A quick recovery was followed by Nadal’s 89th tour title in the lead-up event here in Melbourne.
Topping Djokovic and Federer for the most major titles with 21 is the number that counts.
Moya won’t be drawn on the overall chances. Must be a Mallorcan thing. Nadal thinks of life as a minute-by-minute proposition and is never drawn into long-term predictions.
Moya, though, is a little more decisive when asked who would win a match between Carlos Moya, the Australian Open finalist circa 1997, and Rafael Nadal now.
“He would win, but I would give him a hard time!” Moya laughs.
“We played each other eight times, he won six, and two of those were really close.
“That’s him though. When you see this happen in his matches, saving set points and coming back, like in the Mannarino tie-break (Nadal’s first set-breaker that went for 30 minutes), you can think he’s lucky.
“It’s something you cannot see, but it‘s there. He has that. In key moments he’s not going to give you anything.”
For Moya’s part, he’s just happy he’s got a front-row seat to the final stages of a career no Mallorcan thought possible.

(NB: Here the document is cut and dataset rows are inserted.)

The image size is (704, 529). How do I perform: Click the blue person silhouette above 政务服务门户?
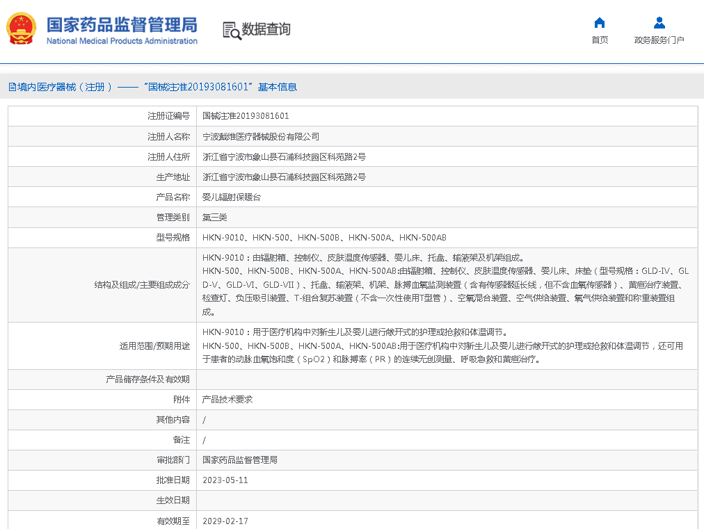pos(658,23)
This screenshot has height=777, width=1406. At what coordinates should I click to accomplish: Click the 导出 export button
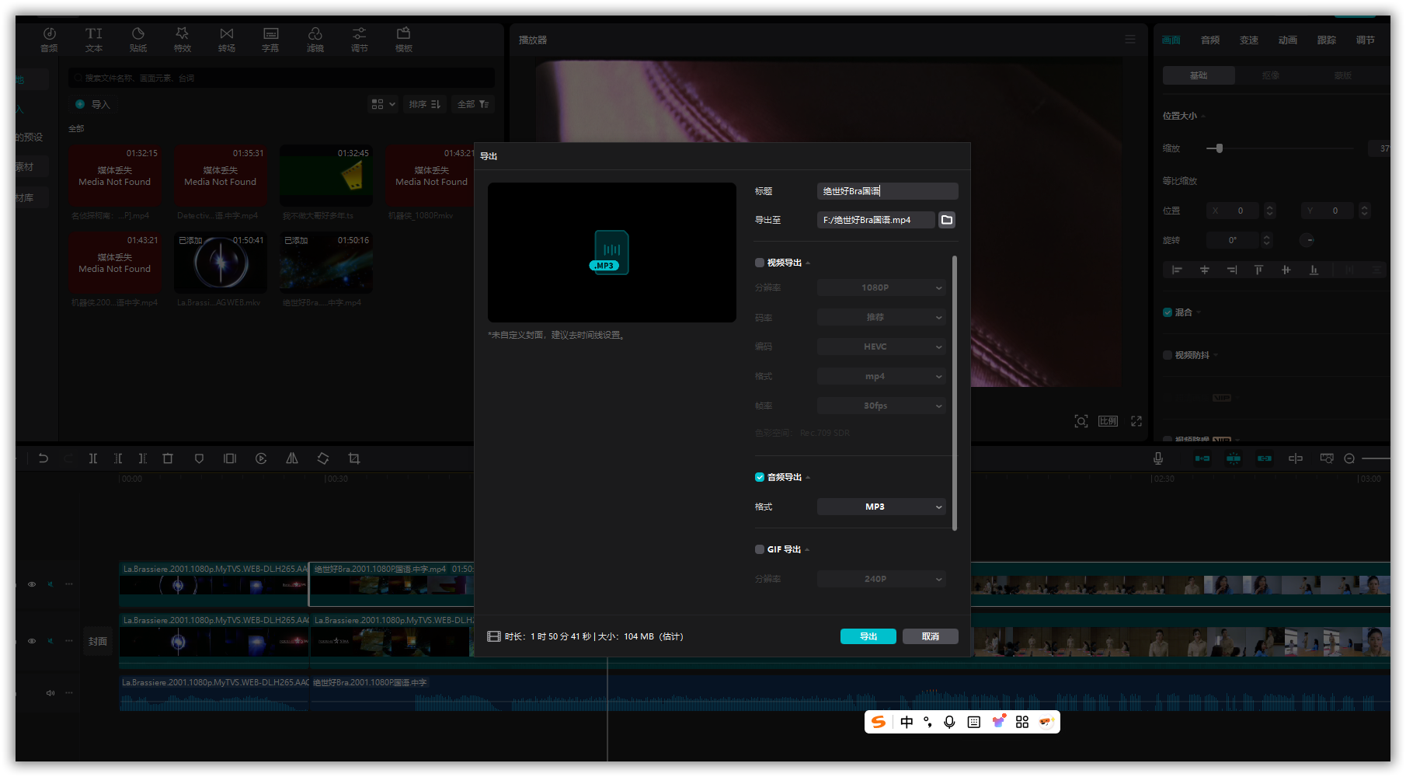[868, 636]
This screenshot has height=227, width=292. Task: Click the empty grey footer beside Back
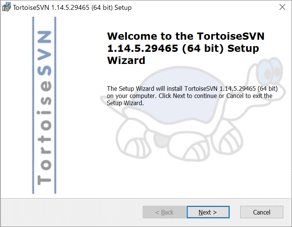(x=72, y=212)
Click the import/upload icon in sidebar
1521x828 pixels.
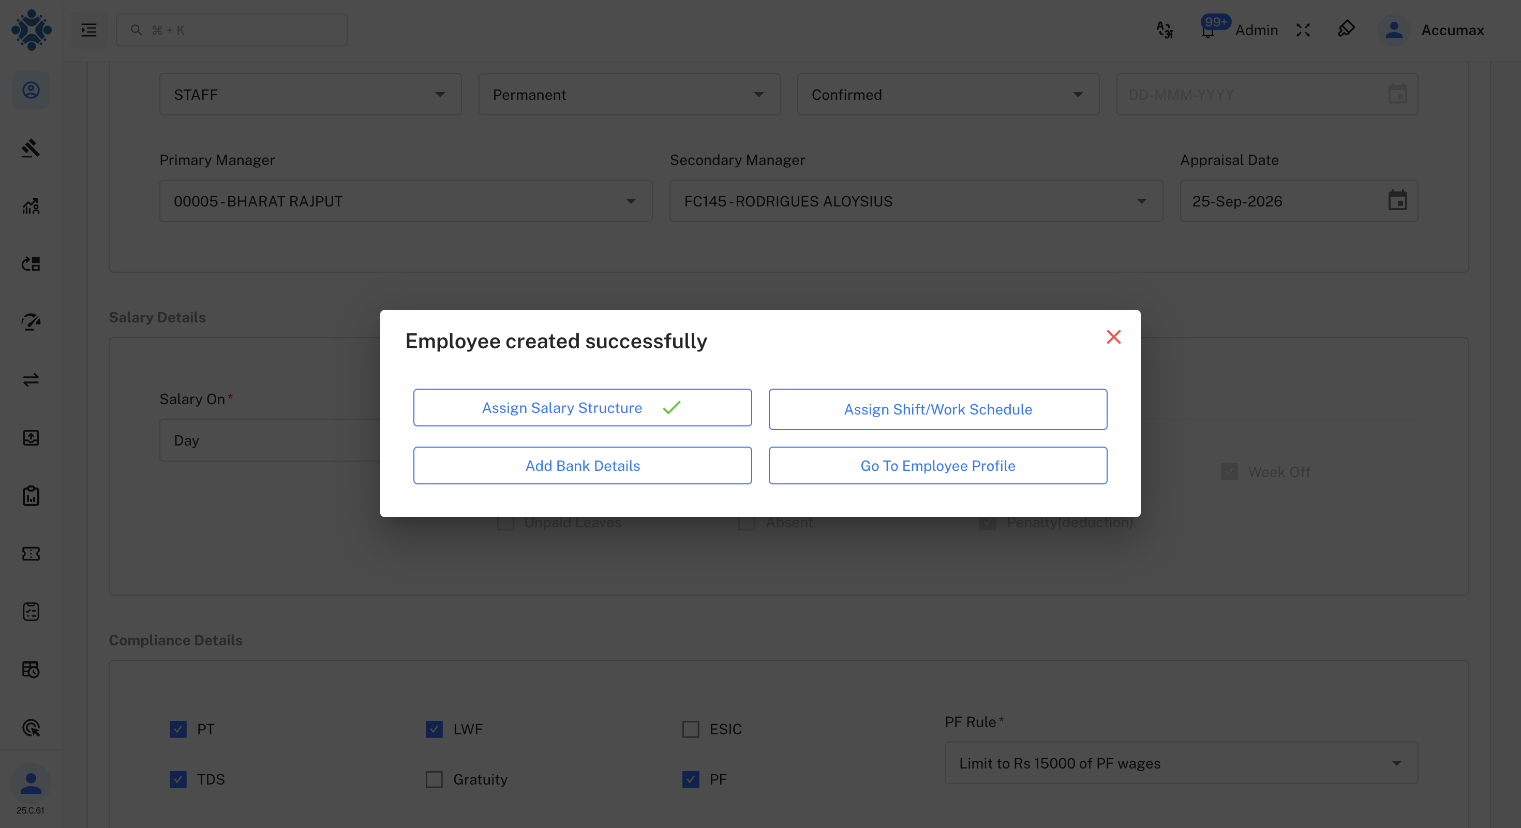31,438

“I know it’s not going to get any better than this for me. Being with one of the top guys ever, a friend of mine since we were 12 years old, sharing many moments on and off the court.
“We won a Davis Cup in 2004, there are some extra feelings than just a coach-player relationship. Unless my son is playing and I’m his coach, I’m never going to have that again in my life.
“I know it's going to be over sooner than later, so I try to enjoy and learn in every moment I spend with him.”